▶ What this task involves: Within the records below, how many lines contain "computer"? The answer is that number alone.
==============================
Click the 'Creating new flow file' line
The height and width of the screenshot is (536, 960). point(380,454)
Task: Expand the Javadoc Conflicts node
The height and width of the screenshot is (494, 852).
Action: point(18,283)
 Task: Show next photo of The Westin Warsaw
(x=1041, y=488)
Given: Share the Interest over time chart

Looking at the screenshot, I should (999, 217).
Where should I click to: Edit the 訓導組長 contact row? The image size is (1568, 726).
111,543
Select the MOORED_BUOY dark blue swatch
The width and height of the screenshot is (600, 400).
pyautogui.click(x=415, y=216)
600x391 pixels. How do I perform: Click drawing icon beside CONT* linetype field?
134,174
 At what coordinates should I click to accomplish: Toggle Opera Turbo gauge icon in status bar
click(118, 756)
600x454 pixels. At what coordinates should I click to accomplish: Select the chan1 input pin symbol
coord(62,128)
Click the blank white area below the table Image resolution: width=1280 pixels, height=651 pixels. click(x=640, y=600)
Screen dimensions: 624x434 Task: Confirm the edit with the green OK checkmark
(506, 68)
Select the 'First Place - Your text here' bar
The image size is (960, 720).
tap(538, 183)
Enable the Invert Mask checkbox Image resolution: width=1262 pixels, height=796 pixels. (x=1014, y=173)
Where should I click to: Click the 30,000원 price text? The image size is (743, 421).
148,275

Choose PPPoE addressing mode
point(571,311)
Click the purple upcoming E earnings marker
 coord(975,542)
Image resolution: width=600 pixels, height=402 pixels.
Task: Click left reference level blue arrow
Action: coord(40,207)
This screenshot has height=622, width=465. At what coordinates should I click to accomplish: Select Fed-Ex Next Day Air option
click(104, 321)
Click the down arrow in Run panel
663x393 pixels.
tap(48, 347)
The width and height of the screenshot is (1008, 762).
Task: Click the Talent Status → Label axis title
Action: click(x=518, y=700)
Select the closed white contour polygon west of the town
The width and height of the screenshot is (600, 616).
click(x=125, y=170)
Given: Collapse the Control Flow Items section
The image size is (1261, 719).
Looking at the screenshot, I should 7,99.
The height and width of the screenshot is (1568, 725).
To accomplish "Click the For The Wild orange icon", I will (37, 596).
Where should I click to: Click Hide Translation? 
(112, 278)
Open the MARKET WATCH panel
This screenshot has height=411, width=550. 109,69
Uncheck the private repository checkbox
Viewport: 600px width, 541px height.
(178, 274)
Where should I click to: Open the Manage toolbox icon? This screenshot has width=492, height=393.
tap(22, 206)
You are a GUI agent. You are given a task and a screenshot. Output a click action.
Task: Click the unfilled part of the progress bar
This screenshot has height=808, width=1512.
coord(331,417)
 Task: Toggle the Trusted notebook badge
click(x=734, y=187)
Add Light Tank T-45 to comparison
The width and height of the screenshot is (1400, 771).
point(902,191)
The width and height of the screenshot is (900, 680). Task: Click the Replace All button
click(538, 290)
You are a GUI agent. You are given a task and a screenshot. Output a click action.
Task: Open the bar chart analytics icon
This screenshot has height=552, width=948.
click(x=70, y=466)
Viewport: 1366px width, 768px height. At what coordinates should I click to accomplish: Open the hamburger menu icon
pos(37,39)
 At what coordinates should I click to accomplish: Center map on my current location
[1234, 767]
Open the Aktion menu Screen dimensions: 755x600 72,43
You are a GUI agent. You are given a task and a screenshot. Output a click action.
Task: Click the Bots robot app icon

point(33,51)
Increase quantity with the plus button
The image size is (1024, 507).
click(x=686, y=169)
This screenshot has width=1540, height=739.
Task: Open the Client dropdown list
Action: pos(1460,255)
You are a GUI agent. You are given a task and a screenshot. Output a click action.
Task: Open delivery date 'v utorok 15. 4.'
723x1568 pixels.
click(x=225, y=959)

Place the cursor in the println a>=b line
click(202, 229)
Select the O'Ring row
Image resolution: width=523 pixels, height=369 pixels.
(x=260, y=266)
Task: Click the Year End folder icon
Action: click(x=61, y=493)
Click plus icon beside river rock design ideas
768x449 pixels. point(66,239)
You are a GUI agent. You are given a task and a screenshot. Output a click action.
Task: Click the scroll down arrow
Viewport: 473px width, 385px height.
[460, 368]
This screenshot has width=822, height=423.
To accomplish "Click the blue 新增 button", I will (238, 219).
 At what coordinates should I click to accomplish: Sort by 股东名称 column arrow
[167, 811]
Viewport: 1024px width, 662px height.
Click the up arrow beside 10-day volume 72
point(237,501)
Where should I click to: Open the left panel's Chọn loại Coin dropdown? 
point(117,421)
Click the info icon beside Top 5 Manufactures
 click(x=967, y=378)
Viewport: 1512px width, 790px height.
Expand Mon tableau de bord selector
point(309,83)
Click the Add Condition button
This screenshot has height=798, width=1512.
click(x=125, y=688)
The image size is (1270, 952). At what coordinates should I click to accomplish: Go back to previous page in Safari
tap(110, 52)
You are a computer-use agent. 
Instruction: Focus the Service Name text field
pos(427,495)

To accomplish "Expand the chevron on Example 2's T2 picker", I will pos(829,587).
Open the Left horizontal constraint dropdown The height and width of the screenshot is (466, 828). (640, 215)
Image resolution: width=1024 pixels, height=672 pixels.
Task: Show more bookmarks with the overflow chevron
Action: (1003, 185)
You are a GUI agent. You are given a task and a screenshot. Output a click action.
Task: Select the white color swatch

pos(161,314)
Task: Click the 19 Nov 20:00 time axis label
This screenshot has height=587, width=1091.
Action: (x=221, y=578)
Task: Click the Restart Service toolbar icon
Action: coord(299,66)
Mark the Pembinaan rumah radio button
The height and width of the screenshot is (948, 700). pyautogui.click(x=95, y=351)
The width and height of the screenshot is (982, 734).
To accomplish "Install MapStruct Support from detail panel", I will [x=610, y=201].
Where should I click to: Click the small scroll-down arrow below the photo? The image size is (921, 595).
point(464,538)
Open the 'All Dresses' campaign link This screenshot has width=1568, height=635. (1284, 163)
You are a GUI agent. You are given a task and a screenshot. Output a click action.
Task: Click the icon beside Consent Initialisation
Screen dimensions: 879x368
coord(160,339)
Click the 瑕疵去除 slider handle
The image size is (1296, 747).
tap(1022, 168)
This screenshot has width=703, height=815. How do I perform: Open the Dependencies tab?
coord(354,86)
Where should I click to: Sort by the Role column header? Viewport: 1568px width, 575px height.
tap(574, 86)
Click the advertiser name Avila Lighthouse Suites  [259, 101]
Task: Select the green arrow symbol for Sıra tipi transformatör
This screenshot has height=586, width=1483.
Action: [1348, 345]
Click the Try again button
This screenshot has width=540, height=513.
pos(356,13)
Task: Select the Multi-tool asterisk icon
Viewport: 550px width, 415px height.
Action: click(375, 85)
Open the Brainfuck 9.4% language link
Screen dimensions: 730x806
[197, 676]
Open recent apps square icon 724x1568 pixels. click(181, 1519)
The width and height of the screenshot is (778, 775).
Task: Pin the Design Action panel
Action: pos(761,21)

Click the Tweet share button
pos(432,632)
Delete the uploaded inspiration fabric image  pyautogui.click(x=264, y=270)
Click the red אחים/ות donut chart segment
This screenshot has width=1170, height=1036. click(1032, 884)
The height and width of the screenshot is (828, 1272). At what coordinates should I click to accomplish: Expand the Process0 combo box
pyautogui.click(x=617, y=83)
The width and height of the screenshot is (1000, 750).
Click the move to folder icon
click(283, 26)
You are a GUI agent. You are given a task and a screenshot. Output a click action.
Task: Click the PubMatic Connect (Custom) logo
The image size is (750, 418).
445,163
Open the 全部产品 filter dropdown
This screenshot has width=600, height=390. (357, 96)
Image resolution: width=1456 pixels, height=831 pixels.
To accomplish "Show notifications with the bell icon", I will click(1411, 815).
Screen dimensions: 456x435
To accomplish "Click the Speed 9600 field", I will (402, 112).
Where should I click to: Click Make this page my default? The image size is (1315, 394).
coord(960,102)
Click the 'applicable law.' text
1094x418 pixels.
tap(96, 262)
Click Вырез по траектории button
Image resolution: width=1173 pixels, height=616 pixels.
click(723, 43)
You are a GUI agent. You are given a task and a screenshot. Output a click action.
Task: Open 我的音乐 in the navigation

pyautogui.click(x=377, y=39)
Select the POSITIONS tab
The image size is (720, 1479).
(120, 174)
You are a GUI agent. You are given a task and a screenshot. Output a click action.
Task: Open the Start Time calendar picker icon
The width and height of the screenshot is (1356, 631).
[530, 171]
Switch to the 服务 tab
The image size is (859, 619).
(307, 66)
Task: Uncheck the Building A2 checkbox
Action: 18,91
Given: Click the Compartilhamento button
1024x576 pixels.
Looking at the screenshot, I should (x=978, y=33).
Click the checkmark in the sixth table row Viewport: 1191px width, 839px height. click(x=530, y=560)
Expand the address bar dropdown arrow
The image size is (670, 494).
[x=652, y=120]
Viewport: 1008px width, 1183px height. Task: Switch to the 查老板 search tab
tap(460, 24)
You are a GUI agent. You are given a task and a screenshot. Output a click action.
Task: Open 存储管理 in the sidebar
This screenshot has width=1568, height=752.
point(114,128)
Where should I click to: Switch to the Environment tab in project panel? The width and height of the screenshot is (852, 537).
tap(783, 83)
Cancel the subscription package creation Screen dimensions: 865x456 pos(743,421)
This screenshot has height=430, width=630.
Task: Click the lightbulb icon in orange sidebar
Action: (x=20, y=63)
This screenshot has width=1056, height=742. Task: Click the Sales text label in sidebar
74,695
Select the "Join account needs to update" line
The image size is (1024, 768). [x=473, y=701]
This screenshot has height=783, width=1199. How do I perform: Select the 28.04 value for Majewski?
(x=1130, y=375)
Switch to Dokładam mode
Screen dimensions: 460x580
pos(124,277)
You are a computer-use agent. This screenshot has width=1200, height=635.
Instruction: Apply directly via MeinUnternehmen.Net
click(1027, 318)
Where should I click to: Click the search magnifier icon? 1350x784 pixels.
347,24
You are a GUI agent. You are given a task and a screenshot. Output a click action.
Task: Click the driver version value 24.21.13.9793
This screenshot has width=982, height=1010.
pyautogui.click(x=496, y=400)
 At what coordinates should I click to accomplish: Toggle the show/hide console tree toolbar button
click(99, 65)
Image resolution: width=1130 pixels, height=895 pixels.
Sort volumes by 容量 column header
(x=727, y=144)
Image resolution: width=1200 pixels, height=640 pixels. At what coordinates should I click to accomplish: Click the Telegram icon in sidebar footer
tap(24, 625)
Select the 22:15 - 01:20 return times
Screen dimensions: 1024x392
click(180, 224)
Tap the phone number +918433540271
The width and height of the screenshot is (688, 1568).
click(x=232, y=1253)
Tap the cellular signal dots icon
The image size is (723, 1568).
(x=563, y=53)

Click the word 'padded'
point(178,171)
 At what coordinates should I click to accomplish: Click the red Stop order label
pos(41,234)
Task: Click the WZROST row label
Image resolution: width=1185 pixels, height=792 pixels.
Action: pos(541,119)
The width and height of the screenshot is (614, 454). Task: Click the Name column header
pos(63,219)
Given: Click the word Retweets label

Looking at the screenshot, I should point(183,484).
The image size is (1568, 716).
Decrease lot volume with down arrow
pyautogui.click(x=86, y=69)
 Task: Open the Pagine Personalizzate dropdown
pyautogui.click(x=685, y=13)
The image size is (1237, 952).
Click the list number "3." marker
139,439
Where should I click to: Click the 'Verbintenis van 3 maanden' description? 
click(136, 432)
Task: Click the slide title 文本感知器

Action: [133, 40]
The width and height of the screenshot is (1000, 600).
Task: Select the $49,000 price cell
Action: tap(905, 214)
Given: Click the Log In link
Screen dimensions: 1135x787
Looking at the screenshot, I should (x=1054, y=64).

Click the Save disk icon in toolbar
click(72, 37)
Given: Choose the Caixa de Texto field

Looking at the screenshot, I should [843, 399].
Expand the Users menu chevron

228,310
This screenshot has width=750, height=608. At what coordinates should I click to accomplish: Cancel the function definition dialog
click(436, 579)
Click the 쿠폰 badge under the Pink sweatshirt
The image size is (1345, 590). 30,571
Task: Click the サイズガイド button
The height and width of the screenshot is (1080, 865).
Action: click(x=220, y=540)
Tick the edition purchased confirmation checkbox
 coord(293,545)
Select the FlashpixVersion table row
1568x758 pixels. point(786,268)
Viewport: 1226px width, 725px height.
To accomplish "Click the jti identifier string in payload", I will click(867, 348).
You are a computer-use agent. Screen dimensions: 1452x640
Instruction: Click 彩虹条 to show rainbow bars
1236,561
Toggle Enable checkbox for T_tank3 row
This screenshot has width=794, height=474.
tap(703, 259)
==============================
▶ Result below: 3